Game of Thrones is an American  fantasy drama television series created for HBO by David Benioff and D. B. Weiss. It is an adaptation of A Song of Ice and Fire, George R. R. Martin's series of fantasy novels. The story, set on the fictional continents of Westeros and Essos, has several plot lines and a large ensemble cast. The first story arc follows a dynastic conflict among competing claimants for succession to the Iron Throne of the Seven Kingdoms, with other noble families fighting for independence from the throne. The second covers attempts to reclaim the throne by the exiled last scion of the realm's deposed ruling dynasty; the third chronicles the threat of the impending winter and the legendary creatures and fierce peoples of the North.

The series, mostly written by Benioff and Weiss, has been nominated for many awards, including eight Golden Globe Awards (one win), ten Writers Guild of America Awards, eight Producers Guild of America Awards (one win), ten Directors Guild of America Awards (two wins), eight Art Directors Guild Awards (five wins), thirty-four Saturn Awards (six wins), fourteen Satellite Awards (three wins), and a Peabody Award (one win). The series has received 164 Primetime Emmy Award nominations, including eight consecutive Outstanding Drama Series nominations, with a total of 59 wins.
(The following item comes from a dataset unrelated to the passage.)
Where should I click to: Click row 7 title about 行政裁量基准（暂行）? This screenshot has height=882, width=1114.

Game of Thrones received numerous nominations, with awards recognizing various aspects of the series such as directing, writing, cast, visual effects, or overall quality.
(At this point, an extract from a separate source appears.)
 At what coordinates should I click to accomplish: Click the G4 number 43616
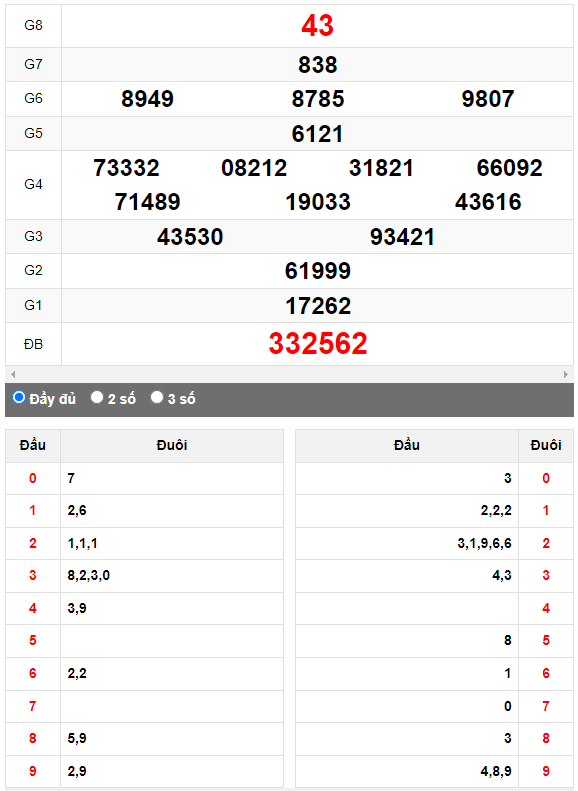click(488, 202)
Peter Dinklage is the most awarded and nominated member of the cast, with recognitions such as the Primetime Emmy Award and Golden Globe for Best Supporting Actor in a Series. He is also the only member of the cast to receive an Emmy. In addition, cast members Lena Headey, Emilia Clarke, Kit Harington, Maisie Williams, Nikolaj Coster-Waldau, Alfie Allen, Sophie Turner, Gwendoline Christie, Carice van Houten, Diana Rigg, and Max von Sydow received Primetime Emmy Award nominations for their performances in the series. The rest of the cast was also praised, many receiving various award nominations, including six Screen Actors Guild Award for Outstanding Performance by an Ensemble in a Drama Series nominations rewarding all of the main cast for seasons 1, 3, 4, 5, 6 and 7. In 2015, Game of Thrones set a record for winning the highest number of Primetime Emmy Awards for a series in a single year, with 12 wins out of 24 nominations. In 2016, it became the most awarded series in Emmy Awards history, with a total of 38 wins. To date, Game of Thrones has won 272 awards out of 757 nominations. The show also holds six world records from the Guinness Book of World Records, including "Most pirated TV program" and "Largest TV drama simulcast".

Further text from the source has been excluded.